O envio da indicação é etapa obrigatória para que o presidente da CCJ, senador Otto Alencar (PSD-BA), possa marcar a sabatina de Messias no colegiado. Para aprovação, são necessários ao menos 14 dos 27 votos dos membros da comissão.
Se aprovado na CCJ, o nome de Messias segue para votação no plenário do Senado, onde será necessário obter a maioria absoluta — ou seja, pelo menos 41 votos válidos, em votação secreta.
Alcolumbre recebeu oficialmente, em 1º de abril, uma mensagem de Lula dizendo Messias para ocupar a vaga aberta com a aposentadoria de Luís Roberto Barroso no ano passado.
A escolha de Lula por Messias foi publicada no Diário Oficial da União em 20 de novembro de 2025, mas a indicação só foi formalizada junto ao Senado na semana passada.
No período, a relação entre Lula e Alcolumbre ficou estremecida, o que atrasou o andamento do processo. O motivo foi o descontentamento de Alcolumbre após Lula não acatar sua sugestão de indicar o aliado Rodrigo Pacheco (PSB-MG) ao STF.
A prerrogativa de escolha dos ministros do STF é do presidente da República, mas Alcolumbre considerou ter influência para negociar uma indicação que contasse com apoio dos senadores.
Apesar dos avanços recentes na articulação em torno do nome de Messias, a aprovação ainda não está garantida.

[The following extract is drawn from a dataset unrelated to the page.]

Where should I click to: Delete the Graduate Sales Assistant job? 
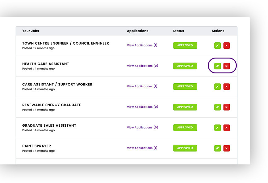point(227,128)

Levantamento do jornal Estadão aponta que o ambiente na CCJ se tornou mais favorável ao indicado, embora ainda não haja votos suficientes para garantir sua aprovação.

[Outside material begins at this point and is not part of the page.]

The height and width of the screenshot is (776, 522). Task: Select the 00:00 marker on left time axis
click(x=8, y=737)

Na última sexta-feira, 3, o placar indicava nove votos completos, oito contrários e um indeciso. Outros seis senadores preferiram não se manifestar e três não responderam ao contato da reportagem. O cenário pode mudar conforme novas respostas obtidas.
Natural do Recife e formado em Direito pela Universidade Federal de Pernambuco (UFPE), Messias tem 46 anos e ocupa o cargo de advogado-geral da União desde 2023. Ele é procurador da Fazenda Nacional desde 2007 e já atuou como consultor jurídico em ministérios e subchefe para assuntos jurídicos da Casa Civil no governo Dilma Rousseff.